Given text =
● ● ● ● ●

In [1]:
# How changing the difficulty of a dataset effects the calibration methods
# Change difficulty of generated data such that the RF atcheaves ACC in a range betwean 100% to 50%

In [2]:
# imports
import sys
import pandas as pd
import numpy as np
sys.path.append('../../') # to access the files in higher directories
sys.path.append('../') # to access the files in higher directories
pd.set_option('display.max_rows', 500)
pd.set_option('display.max_columns', 500)
pd.set_option('display.width', 1000)

import Data.data_provider as dp
import core as cal
from estimators.IR_RF_estimator import IR_RF

In [3]:
# params
calib_methods = cal.calib_methods.copy() #["RF", "Platt" , "ISO", "Rank", "CRF", "VA", "Beta", "Elkan", "tlr", "Line"]
metrics = cal.metrics.copy() #["acc", "auc", "brier", "logloss", "ece", "tce"]

data_name = "S_difficulty"

● ● ● ● ●

Aim = According to the notebook code above, what range of accuracy should the RF reach as the difficulty of the generated data is changed?

Stored rows =
● ● ● ● ●

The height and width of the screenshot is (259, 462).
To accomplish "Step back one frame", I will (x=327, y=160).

● ● ● ● ●

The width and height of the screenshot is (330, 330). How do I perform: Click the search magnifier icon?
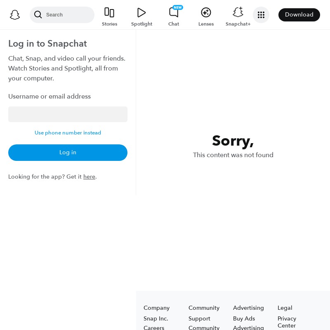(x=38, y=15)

● ● ● ● ●

Reply to the task = Between 100% and 50%.